── SUPPLIED RECORDS
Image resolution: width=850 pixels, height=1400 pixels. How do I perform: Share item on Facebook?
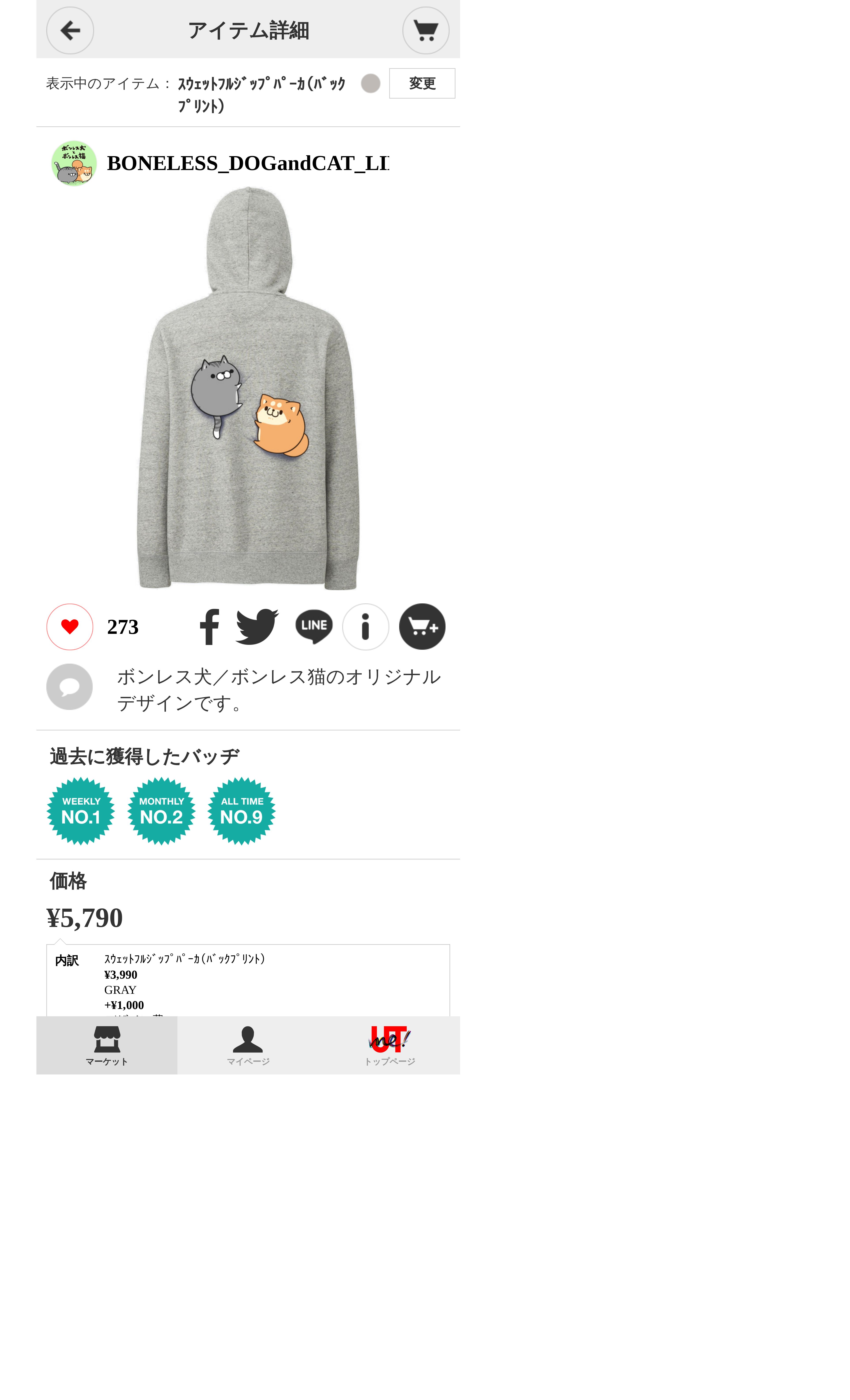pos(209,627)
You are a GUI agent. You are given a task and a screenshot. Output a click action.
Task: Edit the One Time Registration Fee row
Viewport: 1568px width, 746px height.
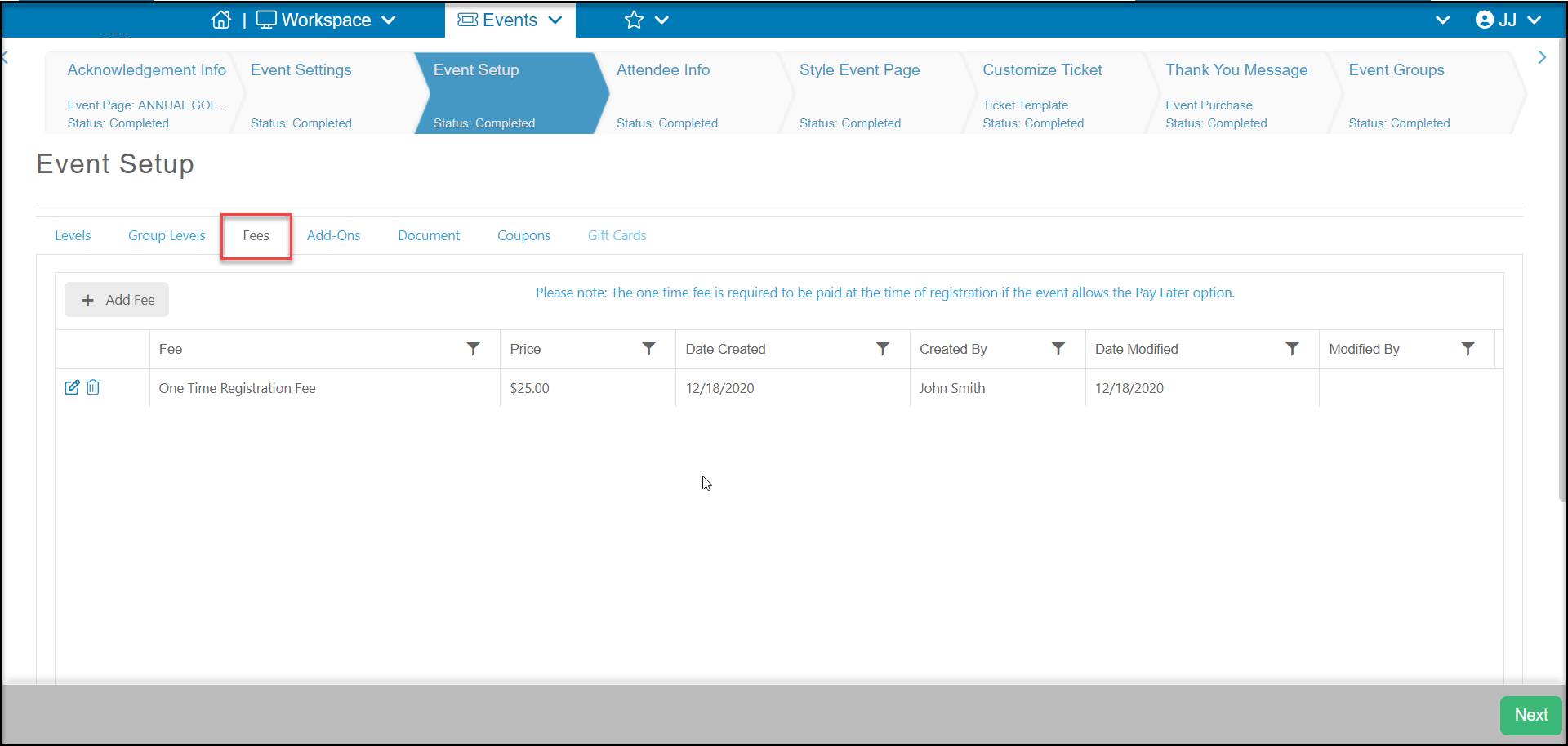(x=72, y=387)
────
◆ TASK DIRECTIONS ◆
If a record contains a picture, leave the picture out and return everything else exactly.

◆ SOLUTION TO THE PROBLEM ◆
Image resolution: width=850 pixels, height=1400 pixels. How do I perform: Share item on Facebook?
pos(209,627)
You are a GUI agent. You are given a task and a screenshot. Output a click action.
Task: Edit the One Time Registration Fee row
Viewport: 1568px width, 746px height.
(x=72, y=387)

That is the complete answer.